What to work on:
1. According to the history department announcements, who coordinated the lecture series?
2. Echo the history department announcements word for word, beginning at the words "A series of" and stopping after "noon to 1 p.m.".

Selected extract:
<<<<
A series of lectures presented by a variety of History faculty, graduate students, and instructors is scheduled for August through November. Dr. Lydia Gerber, Asia Program Director, has coordinated this lecture series. See the schedule for dates, locations, and times: Asia 301 F16 Lecture Series
A brown-bag lunch will be held on September 20 in the Department of History’s conference room, Wilson-Short 333 from noon to 1 p.m.
On September 20th, The Columbia Chair in the History of the American West is sponsoring a lecture by Darren Dochuk from the University of Notre Dame. He is the author of From Bible Belt to Sunbelt, which one some significant awards. He will be speaking on the confluence of oil, religion, the American West, and the growth of the US as a petri-state in the 20th century.
The talk will be held in the CUB Junior Ballroom East on September 20 from 4:00 – 5:00 p.m. The announcement can be seen here.
>>>>
Data section:
<<<<
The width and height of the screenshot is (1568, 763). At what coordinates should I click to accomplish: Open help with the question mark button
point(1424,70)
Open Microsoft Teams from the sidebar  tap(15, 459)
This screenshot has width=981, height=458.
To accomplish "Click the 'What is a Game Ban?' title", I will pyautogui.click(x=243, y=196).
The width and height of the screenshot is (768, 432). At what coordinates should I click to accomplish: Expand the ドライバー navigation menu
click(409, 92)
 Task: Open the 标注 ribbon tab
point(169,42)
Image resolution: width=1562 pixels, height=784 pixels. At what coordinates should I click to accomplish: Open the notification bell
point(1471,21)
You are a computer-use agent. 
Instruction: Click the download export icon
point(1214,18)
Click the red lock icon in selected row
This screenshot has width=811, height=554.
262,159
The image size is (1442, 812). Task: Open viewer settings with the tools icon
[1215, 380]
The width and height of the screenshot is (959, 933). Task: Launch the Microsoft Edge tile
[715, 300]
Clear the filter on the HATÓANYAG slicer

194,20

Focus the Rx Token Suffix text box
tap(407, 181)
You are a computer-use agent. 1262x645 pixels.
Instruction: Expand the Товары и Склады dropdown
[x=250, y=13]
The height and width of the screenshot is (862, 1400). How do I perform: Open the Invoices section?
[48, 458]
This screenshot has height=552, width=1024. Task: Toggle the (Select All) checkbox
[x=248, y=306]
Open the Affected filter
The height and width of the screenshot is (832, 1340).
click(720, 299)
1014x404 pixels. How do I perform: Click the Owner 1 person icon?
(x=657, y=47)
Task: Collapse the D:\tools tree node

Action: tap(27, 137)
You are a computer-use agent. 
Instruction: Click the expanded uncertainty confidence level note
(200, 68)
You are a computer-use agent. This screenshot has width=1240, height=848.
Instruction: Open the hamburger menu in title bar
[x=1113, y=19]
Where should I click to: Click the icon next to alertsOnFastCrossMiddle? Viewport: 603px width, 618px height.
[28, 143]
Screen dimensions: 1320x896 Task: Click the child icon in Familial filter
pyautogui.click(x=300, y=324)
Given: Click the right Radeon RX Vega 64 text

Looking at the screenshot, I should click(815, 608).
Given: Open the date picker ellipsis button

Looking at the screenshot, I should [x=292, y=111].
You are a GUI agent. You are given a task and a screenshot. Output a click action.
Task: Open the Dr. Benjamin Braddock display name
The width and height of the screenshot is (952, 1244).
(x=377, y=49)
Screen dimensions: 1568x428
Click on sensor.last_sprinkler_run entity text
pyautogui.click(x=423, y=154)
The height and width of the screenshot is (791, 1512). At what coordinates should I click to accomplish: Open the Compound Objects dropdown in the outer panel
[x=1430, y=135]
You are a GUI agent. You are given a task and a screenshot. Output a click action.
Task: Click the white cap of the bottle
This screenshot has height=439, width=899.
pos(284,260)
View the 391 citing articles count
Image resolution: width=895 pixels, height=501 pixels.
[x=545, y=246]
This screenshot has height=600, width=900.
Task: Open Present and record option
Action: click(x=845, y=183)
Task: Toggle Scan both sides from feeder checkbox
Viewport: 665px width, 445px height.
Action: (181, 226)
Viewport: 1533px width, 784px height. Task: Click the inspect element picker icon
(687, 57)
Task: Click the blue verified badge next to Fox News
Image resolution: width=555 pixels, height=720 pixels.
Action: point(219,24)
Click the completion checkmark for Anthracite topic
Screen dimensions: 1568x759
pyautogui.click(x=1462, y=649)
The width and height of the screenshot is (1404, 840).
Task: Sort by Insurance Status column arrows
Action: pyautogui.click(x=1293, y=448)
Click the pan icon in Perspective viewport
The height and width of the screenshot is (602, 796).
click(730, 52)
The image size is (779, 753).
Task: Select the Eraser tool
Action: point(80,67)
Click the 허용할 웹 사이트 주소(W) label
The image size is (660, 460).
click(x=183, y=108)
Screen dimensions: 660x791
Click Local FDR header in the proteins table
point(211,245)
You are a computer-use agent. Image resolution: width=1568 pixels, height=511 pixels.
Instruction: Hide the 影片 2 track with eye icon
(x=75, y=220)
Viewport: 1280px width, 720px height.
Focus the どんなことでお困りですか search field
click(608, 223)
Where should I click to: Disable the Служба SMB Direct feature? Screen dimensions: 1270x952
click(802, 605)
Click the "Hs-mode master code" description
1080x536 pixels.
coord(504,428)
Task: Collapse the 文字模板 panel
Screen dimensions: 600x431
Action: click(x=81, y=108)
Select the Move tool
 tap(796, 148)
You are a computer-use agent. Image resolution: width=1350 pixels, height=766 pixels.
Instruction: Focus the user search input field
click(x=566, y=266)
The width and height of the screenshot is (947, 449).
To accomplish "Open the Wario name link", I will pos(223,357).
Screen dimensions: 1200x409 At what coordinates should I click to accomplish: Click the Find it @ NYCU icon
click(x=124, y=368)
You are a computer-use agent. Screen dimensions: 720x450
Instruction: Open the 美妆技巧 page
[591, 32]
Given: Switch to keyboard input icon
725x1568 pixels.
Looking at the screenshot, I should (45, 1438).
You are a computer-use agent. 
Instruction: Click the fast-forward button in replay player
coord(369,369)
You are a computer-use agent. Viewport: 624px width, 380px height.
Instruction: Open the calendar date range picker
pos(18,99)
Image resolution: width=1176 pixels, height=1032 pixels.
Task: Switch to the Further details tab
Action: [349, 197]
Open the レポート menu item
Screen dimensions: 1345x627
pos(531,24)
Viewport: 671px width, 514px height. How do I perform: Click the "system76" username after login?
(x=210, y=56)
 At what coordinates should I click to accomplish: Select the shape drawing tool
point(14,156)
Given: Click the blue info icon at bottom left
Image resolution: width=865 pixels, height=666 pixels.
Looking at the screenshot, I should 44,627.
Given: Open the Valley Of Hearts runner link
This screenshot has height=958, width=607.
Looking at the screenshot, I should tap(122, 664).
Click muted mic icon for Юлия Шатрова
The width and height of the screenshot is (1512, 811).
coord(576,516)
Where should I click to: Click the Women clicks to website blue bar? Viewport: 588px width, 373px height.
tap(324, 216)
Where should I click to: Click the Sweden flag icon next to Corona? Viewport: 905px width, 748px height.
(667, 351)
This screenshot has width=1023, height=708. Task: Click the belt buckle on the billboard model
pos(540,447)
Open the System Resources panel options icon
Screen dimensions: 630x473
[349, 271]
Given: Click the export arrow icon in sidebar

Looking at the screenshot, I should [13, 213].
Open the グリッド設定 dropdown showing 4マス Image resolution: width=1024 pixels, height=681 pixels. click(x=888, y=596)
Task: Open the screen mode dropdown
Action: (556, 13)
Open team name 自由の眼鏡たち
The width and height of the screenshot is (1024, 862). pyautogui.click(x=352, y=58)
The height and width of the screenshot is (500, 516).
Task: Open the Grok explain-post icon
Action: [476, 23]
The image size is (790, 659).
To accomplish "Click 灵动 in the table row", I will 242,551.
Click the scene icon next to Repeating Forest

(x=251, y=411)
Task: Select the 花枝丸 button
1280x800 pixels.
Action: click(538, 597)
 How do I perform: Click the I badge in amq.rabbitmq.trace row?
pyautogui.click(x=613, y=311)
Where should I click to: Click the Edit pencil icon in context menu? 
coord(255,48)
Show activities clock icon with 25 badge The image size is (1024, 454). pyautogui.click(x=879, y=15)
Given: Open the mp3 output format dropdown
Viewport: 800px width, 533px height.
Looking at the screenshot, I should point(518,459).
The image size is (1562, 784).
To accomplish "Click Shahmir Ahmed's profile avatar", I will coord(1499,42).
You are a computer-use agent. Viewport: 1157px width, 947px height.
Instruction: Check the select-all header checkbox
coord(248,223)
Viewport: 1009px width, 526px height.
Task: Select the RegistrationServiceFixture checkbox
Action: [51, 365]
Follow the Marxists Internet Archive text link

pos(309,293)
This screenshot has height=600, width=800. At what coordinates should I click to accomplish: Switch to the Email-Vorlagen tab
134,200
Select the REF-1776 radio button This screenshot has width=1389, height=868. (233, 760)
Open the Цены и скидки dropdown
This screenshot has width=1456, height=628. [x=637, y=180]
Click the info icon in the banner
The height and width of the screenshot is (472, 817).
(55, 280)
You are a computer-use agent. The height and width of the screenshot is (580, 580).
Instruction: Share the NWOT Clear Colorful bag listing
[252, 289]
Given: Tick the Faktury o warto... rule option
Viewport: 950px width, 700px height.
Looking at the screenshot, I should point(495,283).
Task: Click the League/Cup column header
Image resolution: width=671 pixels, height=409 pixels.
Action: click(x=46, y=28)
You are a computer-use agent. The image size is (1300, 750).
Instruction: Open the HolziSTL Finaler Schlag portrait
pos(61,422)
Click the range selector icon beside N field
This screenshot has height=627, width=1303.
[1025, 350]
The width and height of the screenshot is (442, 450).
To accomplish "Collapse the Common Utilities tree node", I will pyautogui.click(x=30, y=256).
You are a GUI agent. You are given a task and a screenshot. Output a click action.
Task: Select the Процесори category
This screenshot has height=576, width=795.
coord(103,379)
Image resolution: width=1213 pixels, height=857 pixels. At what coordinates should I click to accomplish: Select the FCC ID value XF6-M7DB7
>>>>
Answers to the tasks:
1. Dr. Lydia Gerber, the Asia Program Director.

2.
A series of lectures presented by a variety of History faculty, graduate students, and instructors is scheduled for August through November. Dr. Lydia Gerber, Asia Program Director, has coordinated this lecture series. See the schedule for dates, locations, and times: Asia 301 F16 Lecture Series
A brown-bag lunch will be held on September 20 in the Department of History’s conference room, Wilson-Short 333 from noon to 1 p.m.